Genentech’s bladder cancer drug receives US FDA approval


Yesterday the US Food and Drug Administration granted accelerated approval to the new anti-PD-L1 immunotherapy atezolizumab, which is sold as TECENTRIQ™ by Genentech Inc., for treating a type of bladder cancer that has seen no new therapies in about 30 years.

Accelerated approval, which is for medications for which there is an unmet need and demonstrable early clinical benefit, was based on the phase II open-label, multicentre, two-cohort IMvigor 210 trial to determine the safety and efficacy of atezolizumab in locally advanced or metastatic urothelial carcinoma patients regardless PD-L1 expression who had progressed within 12 months of adjuvant or neoadjuvant platinum-based chemotherapy (the second cohort, n=310). [Lancet 2016.pii:S0140-6736(16)00561-4]

These patients (median age 66 years, 78 percent male) received 1,200 mg infusions of atezolizumab every 3 weeks until unacceptable toxicity or radiographic or clinical progression, with median follow-up of 14.4 months.

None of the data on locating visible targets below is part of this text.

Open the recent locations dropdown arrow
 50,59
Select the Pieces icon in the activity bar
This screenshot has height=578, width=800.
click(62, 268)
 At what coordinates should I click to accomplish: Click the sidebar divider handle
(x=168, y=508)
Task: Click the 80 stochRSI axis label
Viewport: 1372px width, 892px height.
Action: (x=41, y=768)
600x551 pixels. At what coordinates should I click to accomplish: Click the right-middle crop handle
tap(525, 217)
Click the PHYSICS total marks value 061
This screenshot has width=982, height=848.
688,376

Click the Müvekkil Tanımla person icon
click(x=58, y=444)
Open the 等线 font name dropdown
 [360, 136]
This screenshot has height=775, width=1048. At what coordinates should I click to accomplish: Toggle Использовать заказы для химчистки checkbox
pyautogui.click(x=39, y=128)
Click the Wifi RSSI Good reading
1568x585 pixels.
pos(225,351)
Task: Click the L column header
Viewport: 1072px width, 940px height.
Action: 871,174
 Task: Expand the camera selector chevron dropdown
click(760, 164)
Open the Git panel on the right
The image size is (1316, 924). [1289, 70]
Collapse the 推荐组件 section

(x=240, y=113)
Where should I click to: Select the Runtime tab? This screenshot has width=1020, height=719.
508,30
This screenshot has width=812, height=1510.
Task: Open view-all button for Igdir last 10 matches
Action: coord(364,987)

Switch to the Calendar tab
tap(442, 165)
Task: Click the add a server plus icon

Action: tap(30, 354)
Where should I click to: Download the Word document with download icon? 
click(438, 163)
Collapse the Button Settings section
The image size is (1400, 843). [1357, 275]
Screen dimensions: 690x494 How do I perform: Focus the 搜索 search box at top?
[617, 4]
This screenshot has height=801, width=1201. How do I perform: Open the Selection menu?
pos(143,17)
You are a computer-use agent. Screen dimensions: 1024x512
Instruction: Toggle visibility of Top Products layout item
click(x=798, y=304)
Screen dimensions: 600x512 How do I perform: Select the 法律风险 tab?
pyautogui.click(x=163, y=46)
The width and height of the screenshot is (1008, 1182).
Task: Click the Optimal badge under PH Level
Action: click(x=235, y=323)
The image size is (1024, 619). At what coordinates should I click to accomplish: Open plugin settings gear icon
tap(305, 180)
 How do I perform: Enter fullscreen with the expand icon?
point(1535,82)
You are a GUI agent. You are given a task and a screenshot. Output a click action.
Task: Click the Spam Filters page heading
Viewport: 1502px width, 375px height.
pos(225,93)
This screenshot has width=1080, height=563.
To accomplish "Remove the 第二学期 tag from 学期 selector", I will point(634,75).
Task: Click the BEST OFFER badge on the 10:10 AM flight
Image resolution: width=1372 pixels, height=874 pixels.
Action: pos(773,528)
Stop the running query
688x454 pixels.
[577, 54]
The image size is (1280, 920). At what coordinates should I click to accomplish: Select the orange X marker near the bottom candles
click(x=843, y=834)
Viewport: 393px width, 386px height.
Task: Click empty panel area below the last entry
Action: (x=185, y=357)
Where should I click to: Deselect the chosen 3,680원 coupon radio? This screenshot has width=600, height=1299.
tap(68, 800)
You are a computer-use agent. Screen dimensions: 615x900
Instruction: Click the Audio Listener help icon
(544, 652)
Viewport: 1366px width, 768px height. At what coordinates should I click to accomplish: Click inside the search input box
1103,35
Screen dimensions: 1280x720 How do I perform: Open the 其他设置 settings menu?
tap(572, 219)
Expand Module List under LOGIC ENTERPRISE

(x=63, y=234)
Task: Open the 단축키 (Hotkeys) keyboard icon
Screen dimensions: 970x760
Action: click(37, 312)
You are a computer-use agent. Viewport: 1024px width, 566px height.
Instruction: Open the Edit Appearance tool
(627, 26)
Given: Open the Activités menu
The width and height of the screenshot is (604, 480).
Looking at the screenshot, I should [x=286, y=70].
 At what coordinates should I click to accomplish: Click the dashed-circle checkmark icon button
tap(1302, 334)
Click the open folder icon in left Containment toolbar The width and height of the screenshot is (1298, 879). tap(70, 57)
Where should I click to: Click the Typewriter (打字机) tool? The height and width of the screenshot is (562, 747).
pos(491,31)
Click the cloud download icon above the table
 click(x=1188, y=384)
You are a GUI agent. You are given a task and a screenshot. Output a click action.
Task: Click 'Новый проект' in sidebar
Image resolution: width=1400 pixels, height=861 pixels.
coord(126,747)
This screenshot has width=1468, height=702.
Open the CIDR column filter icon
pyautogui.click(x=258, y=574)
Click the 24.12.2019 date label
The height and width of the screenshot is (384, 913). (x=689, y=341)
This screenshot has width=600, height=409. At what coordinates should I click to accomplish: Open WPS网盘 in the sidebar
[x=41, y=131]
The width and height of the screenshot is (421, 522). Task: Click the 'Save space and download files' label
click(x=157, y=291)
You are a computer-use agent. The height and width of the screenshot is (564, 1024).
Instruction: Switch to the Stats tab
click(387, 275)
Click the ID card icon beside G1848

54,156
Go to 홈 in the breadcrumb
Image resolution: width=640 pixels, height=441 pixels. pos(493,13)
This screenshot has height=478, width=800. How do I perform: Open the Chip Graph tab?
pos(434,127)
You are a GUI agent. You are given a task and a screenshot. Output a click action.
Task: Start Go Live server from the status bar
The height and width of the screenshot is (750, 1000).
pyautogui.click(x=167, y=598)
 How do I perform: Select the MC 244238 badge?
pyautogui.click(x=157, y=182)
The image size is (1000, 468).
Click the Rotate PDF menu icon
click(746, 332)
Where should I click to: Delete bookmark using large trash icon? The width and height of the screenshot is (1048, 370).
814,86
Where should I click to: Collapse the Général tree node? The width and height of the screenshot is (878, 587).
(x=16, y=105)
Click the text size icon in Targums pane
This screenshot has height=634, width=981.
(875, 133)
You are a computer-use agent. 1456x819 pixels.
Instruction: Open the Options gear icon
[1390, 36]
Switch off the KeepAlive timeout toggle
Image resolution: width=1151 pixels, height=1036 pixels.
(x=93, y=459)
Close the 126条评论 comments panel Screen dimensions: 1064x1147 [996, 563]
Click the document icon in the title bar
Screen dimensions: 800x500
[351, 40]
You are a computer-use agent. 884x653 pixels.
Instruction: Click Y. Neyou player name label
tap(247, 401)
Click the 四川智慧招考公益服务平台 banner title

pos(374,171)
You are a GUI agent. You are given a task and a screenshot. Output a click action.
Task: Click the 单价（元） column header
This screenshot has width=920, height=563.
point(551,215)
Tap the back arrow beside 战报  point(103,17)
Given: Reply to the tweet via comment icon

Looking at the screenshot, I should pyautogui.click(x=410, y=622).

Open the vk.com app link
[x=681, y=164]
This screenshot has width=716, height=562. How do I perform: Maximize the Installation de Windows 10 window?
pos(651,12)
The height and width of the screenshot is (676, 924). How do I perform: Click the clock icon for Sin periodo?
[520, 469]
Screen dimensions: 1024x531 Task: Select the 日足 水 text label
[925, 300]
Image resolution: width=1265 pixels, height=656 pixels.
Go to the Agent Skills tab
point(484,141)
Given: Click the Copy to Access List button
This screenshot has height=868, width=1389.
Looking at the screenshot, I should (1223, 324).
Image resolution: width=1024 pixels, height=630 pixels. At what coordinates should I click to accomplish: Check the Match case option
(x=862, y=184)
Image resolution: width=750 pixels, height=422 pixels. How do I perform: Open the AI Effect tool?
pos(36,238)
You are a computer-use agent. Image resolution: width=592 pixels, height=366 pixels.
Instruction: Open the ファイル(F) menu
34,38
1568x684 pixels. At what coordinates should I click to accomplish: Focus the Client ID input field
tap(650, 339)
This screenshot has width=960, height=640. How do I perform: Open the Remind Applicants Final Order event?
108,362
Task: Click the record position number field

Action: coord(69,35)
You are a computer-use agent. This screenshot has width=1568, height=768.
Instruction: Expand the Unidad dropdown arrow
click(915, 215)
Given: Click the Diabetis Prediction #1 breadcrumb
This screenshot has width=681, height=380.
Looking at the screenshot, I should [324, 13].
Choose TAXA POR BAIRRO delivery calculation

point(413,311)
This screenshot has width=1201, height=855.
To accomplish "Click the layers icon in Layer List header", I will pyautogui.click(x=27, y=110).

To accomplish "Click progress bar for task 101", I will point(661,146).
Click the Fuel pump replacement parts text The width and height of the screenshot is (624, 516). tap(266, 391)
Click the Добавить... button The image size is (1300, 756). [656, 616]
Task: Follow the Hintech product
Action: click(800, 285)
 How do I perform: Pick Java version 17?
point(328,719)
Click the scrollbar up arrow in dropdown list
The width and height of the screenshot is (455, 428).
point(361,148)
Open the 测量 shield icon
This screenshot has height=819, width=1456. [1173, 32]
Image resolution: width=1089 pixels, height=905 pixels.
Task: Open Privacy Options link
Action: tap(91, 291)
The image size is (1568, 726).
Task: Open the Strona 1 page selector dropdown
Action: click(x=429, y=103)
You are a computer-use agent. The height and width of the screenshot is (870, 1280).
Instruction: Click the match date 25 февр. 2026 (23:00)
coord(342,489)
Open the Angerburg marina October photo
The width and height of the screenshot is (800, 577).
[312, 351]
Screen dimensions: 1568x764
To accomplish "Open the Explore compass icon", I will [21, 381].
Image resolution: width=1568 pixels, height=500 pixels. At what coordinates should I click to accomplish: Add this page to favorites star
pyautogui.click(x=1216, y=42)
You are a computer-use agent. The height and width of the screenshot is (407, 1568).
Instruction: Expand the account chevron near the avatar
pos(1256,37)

Compared to a historical control overall tumor response rate of 10 percent, atezolizumab had an objective response rate (ORR) of 14.8 percent (p=0.0058). Patients with higher PD-L1 expression performed better than patients with lower PD-L1 expression (ORR 26 percent vs 9.5 percent, respectively).

In all patients complete response was 5.5 percent. Median duration of response was not reached in all patients or in the high PD-L1 expressing subgroup and was 12.7 months in the low PD-L1 expressing subgroup.

The most common grade 3-4 adverse reactions included urinary tract infection, nausea, and fatigue and there were no treatment-related deaths.

“This report is the first to show the association of The Cancer Genome Atlas subtypes with response to immune checkpoint inhibition and to show the importance of mutation load as a biomarker of response to this class of agents in advanced urothelial carcinoma,” the researchers said.

Results from the first cohort of the IMvigor 210 trial are not yet released and may clarify response durability. Roche, which owns Genentech and funded the IMvigor trials, has an ongoing phase III trial to compare atezolizumab to standard of care chemotherapy in metastatic urothelial cancer who progressed after initial treatment.